Marie gave me some handspun black alpaca, wih some *rainbow glitter* thrown in, about a year ago. She had just received some naturally black alpaca fiber and brought it to the Point, and I couldn't stop touching it... I complained that 100 yds was not enough to make anything, and Marie made another skein for me! Thanks Marie! After petting my beautiful yarn, I decided to make a beret. I simply followed Ann Budd's instructions from The Knitter's Handy Book of Patterns. I thought the purled side showed the glitter a little better, so I knit it inside out (you didn't think I'd make an entire beret by purling every row, did you?).

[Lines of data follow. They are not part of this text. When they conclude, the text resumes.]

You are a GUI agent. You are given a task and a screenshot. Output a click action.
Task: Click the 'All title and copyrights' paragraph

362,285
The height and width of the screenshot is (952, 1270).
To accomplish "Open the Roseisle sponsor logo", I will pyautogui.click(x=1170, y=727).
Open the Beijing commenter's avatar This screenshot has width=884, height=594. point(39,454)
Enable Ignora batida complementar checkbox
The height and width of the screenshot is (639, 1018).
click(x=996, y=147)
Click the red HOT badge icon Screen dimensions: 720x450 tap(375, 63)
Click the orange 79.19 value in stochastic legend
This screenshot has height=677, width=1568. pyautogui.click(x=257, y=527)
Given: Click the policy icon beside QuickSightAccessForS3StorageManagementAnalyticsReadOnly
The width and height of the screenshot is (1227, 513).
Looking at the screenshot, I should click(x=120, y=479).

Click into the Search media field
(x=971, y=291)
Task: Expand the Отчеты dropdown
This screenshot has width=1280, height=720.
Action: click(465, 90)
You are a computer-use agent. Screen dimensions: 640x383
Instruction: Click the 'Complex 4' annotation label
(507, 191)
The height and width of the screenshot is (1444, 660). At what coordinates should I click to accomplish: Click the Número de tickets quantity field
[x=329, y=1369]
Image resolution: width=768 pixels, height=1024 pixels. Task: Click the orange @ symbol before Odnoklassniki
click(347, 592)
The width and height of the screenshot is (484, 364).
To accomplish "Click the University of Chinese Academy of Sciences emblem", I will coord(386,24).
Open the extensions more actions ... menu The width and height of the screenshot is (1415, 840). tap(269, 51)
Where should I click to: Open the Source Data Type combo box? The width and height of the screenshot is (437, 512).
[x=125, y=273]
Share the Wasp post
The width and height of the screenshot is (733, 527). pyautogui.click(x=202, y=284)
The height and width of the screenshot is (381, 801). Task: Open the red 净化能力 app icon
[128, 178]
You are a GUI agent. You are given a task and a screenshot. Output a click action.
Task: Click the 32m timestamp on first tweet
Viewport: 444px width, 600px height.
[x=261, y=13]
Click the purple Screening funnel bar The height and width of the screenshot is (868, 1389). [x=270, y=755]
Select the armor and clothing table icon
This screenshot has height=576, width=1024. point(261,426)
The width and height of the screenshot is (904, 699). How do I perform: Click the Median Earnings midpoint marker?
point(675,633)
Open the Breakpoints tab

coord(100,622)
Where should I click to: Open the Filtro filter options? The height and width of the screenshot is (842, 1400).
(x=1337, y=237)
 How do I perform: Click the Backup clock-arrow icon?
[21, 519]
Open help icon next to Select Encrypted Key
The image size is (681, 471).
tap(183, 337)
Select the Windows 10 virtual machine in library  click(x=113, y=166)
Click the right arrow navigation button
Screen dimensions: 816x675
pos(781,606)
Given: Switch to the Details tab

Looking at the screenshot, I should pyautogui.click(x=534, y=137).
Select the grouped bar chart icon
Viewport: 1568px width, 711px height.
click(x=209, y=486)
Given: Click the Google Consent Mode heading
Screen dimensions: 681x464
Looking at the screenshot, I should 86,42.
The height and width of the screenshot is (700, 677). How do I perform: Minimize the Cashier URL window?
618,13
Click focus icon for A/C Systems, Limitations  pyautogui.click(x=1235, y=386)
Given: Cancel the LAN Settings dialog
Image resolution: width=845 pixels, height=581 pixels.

The regular decreases (k2tog on the knit side) didn't look so great on the purl side though, so I decided to make purled decreases on the knit side, to make them more defined. Did you follow that convoluted thought? The purled decreases look like knits in the sea of purls! They really pop!
(I have to admit that not a single photograph accurately depicts how the yarn is deeply and softly black, and how the glitter subtly changes from pink to blue to yellow).